Met perceel één is het perceel van (thans) [c] bedoeld, met perceel twee dat van (thans) [a] c.s..
2.3. Tot 1 september 2007 verrichte [c] in de schuur achter op zijn terrein rietverwerkingsactiviteiten. In verband met die activiteiten reed hij met gemotoriseerde voertuigen over het terrein van [a] c.s. naar de oostelijke toegangsdeur van zijn schuur achter op zijn erf. Deze deur is gelegen nabij de grens tussen de erven van beide partijen.
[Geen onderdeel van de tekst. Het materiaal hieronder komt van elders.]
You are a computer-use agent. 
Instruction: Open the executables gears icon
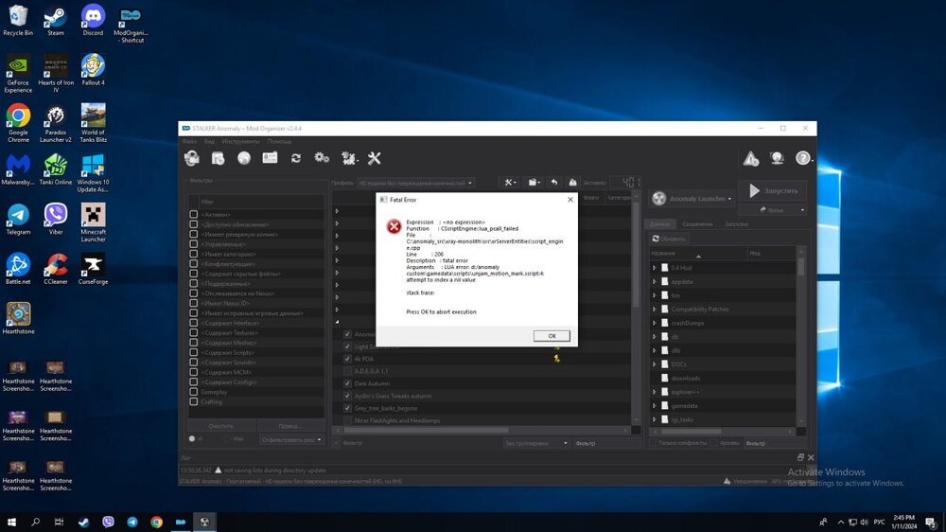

Deze schuur heeft ook een westelijke toegangsdeur, bereikbaar vanaf het terrein van [c].
2.4. Ook vanaf 1 september 2007 is [c] gebruik blijven maken van de erfdienstbaarheid, om – al dan niet gemotoriseerd – zaken van en naar de schuur te vervoeren.
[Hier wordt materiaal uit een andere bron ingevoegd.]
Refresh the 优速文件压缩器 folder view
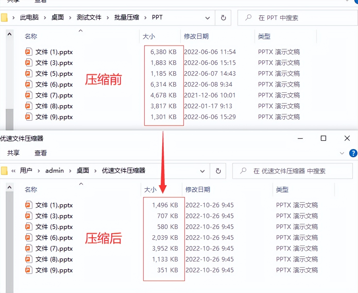The width and height of the screenshot is (358, 293). click(218, 171)
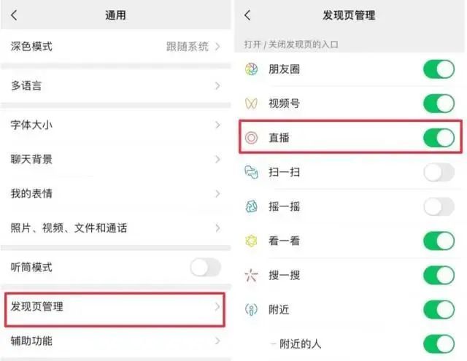The image size is (467, 361).
Task: Enable the 听筒模式 switch
Action: [205, 268]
3. De vordering in conventie
3.1. [a] c.s. vorderen dat de rechtbank, bij vonnis uitvoerbaar bij voorraad, de erfdienstbaarheid opheft die is gevestigd ten behoeve van het perceel van [c], ten laste van het perceel van [a] c.s., met veroordeling van [c] in de kosten van de procedure.
3.2. [c] voert gemotiveerd verweer.
4. De vordering in voorwaardelijke reconventie
4.1. [c] vordert, in het geval dat de vordering in conventie wordt toegewezen, dat de rechtbank, bij vonnis uitvoerbaar bij voorraad, [a] c.s. veroordeelt om aan [c] te betalen een bedrag van € 50.000,–, althans een bedrag in goede justitie door de rechtbank te bepalen, met veroordeling van [a] c.s. in de kosten van de procedure.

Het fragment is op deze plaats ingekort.